Marie Levasseur avec l’équipe canadienne féminine de soccer en 2021

« C’est sûr que je m’accroche encore parce que c’est dans mes buts de participer à la Coupe du monde ou aux Jeux olympiques, admet-elle. C’est dur de voir filer entre mes mains des Jeux olympiques et des Coupes du monde.

« Par contre, je peux uniquement contrôler mon propre sort. Si j’ai trop les yeux fixés sur ça, mon quotidien peut dérailler. Alors je me dis que si je travaille fort et que je performe bien en plus, le reste va venir avec. Ma priorité, c’est de bien faire en club. Si je fais une grosse saison, les chances d’être invitée seront plus grandes. »

La grande saison avec Montpellier sera-t-elle la finale tant attendue au récit de Marie Levasseur ? Pourra-t-elle se servir de cette saison pour décrocher un billet pour les Jeux olympiques de Paris en 2024 ? Malheureusement, la bande-annonce n’a pas tout dévoilé et on devra faire les cent pas d’ici la sortie du film.

Un dernier tour de piste à la maison ? « Pourquoi pas ? »

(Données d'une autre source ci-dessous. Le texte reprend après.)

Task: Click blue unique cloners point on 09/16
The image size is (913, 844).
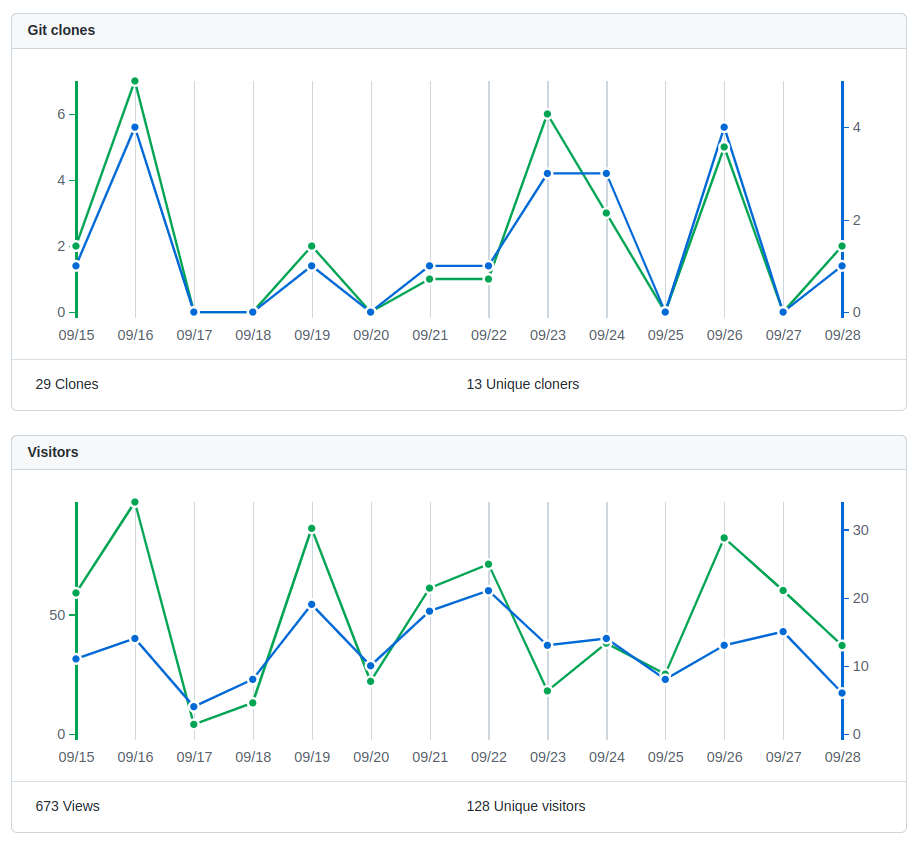Action: click(135, 128)
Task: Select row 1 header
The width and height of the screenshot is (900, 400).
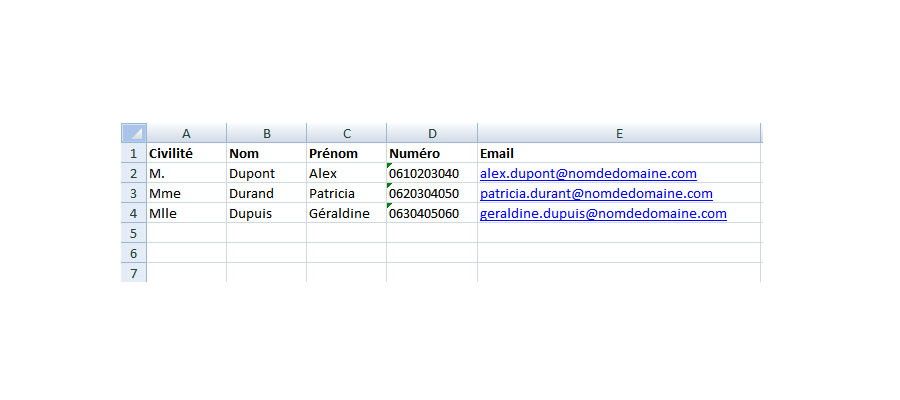Action: coord(134,153)
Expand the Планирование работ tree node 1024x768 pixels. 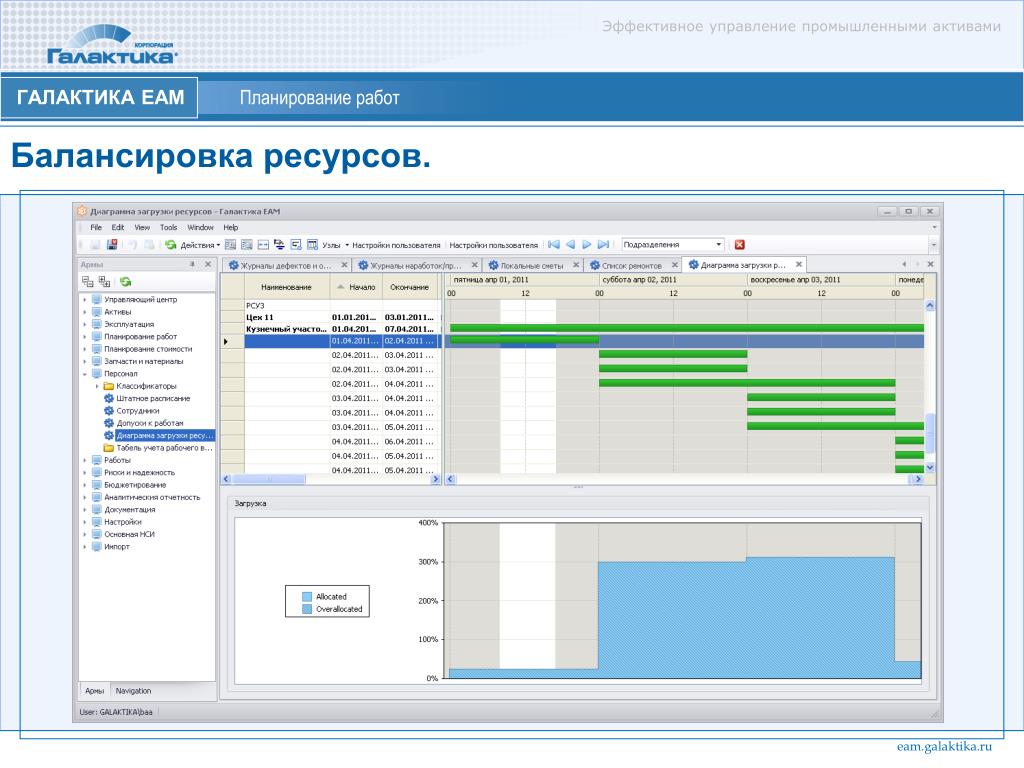pos(85,337)
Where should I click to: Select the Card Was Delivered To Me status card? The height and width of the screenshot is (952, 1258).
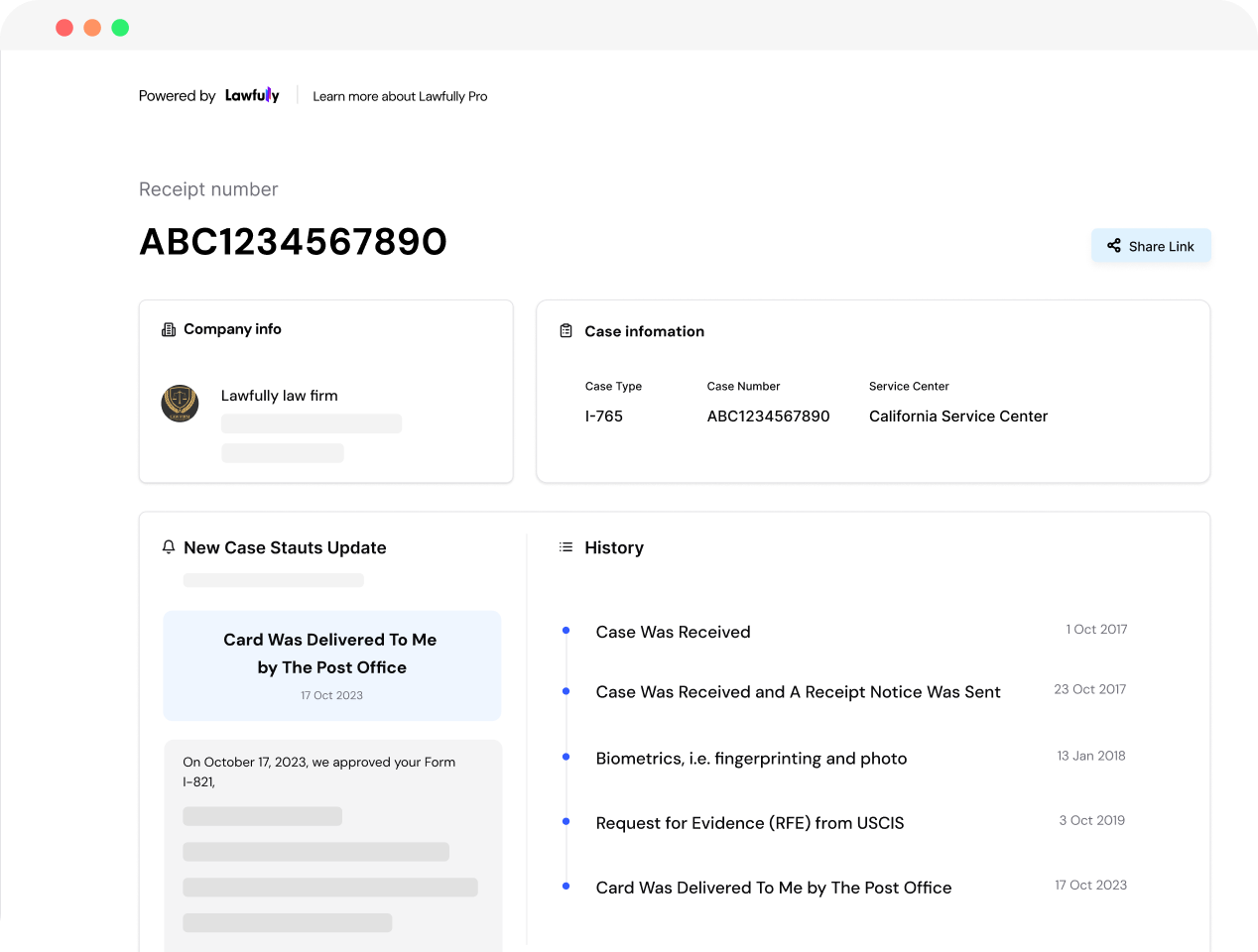[x=331, y=664]
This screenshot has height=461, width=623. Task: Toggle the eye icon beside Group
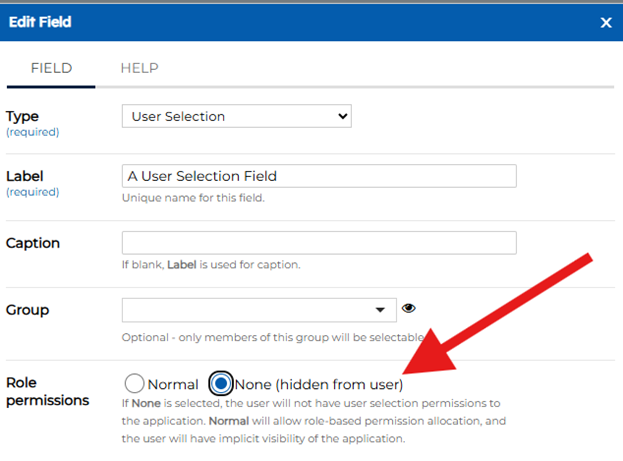(x=408, y=309)

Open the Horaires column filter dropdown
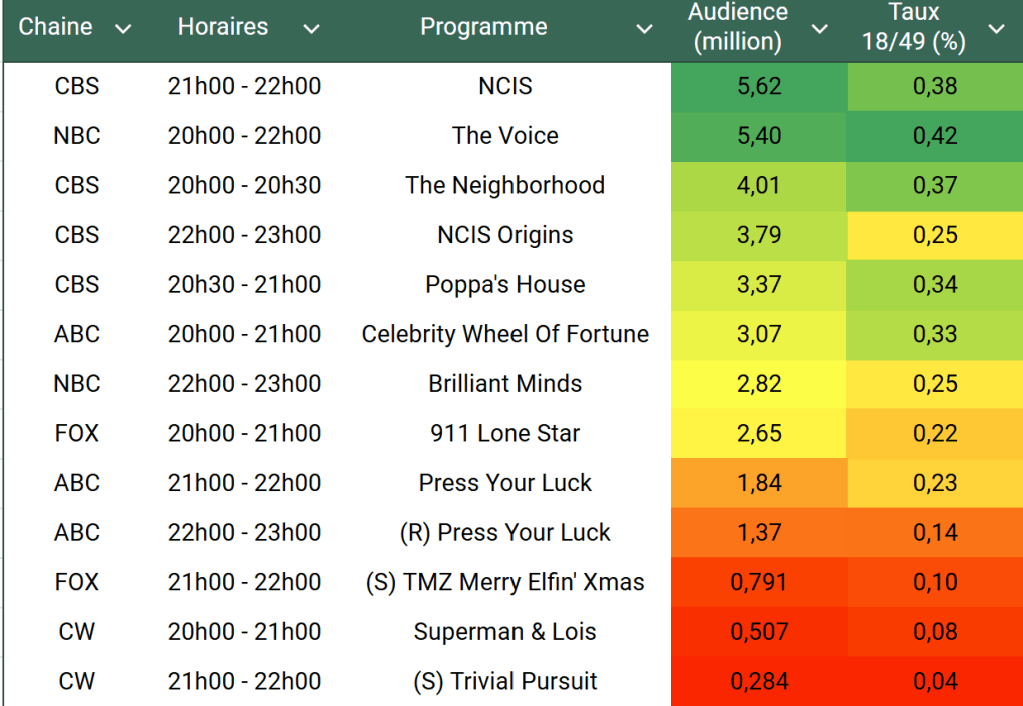(x=311, y=29)

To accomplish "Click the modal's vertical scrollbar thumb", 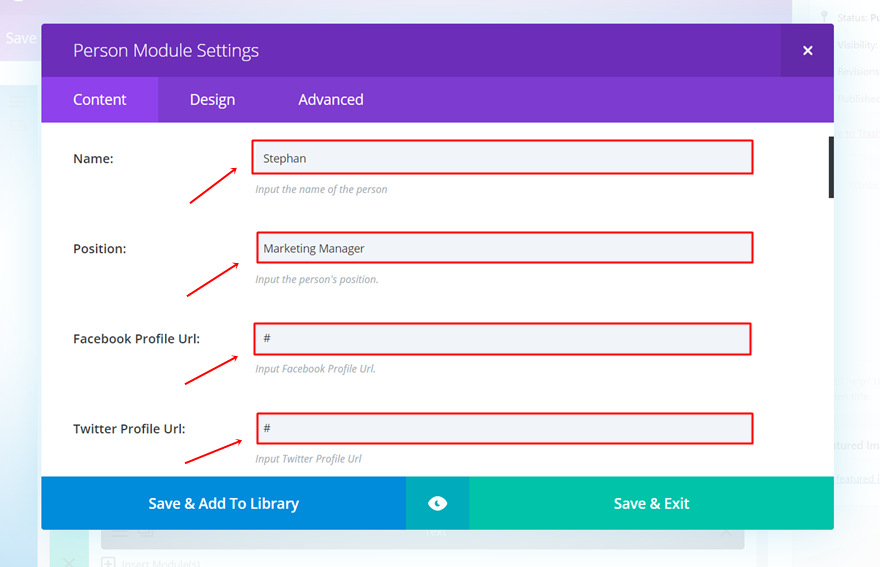I will coord(830,167).
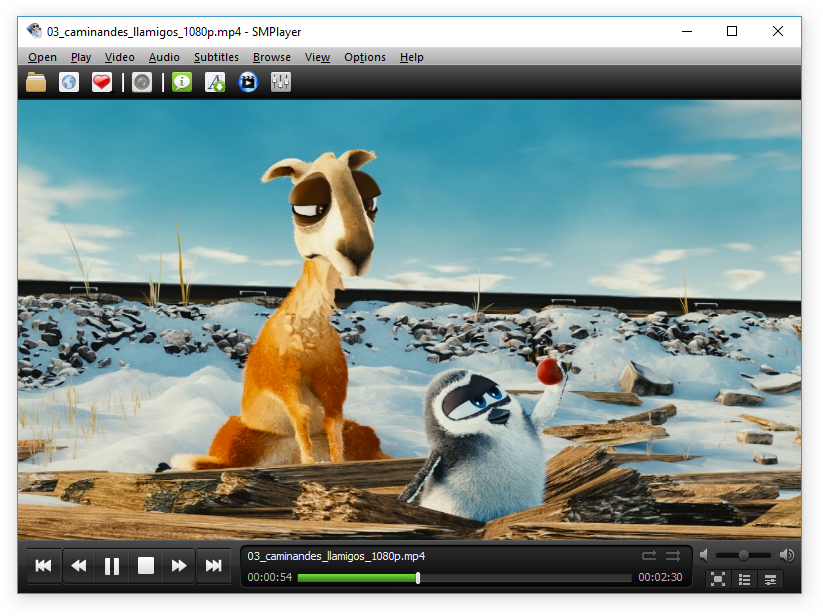Toggle shuffle mode in display panel
The image size is (823, 616).
673,556
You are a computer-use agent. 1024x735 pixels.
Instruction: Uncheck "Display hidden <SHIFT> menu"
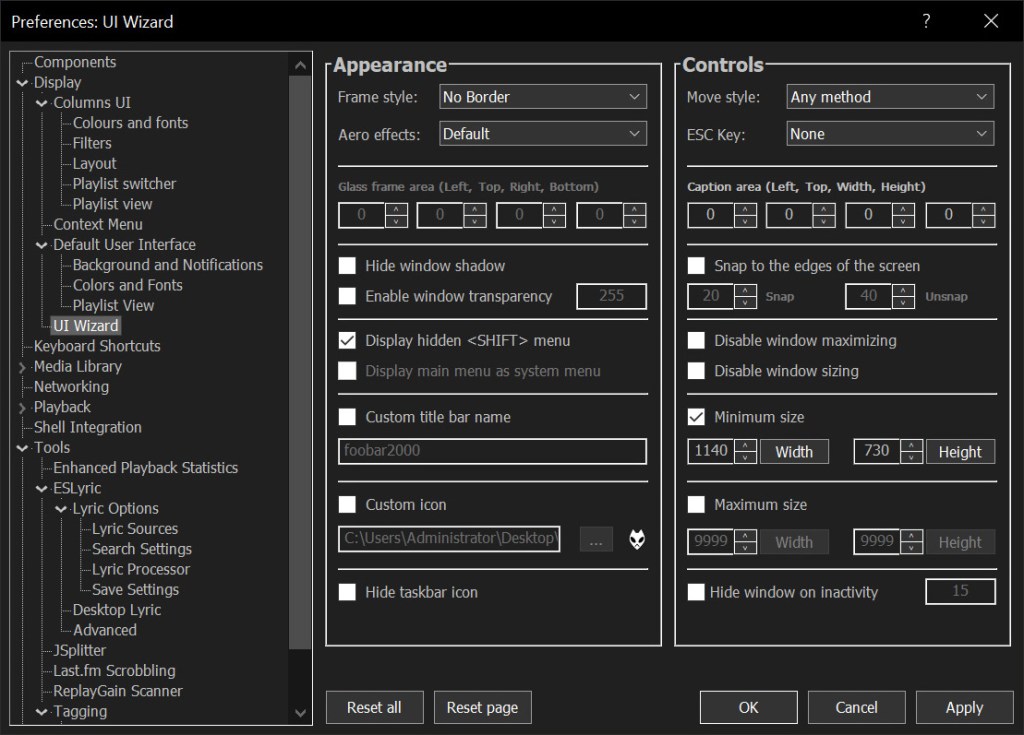(x=347, y=340)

Depuis qu’elle a quitté le bercail pour rejoindre le centre de formation national, Marie Levasseur est loin de la maison. C’était l’unique option pour atteindre son rêve de devenir joueuse professionnelle. Toutefois, quand le soleil commencera à se coucher sur sa carrière, il devrait y avoir une possibilité pour elle de venir conclure sa tournée à la maison, devant ses partisans. Depuis une annonce en décembre 2022, l’ancienne double médaillée olympique Diana Matheson installe les premiers jalons d’une ligue professionnelle féminine de soccer qui devrait voir le jour en avril 2025. Elle avait aussi affirmé à La Presse en mars qu’il y avait « 99 % de chances » qu’au moins une équipe soit établie au Québec. Il y a fort à parier que Levasseur sera toujours en plein cœur de ses succès dans les meilleurs championnats de la planète quand la ligue fera son coup d’envoi, mais si les choses vont bien et que la ligue prend du galon, elle se voit bien boucler la boucle ici.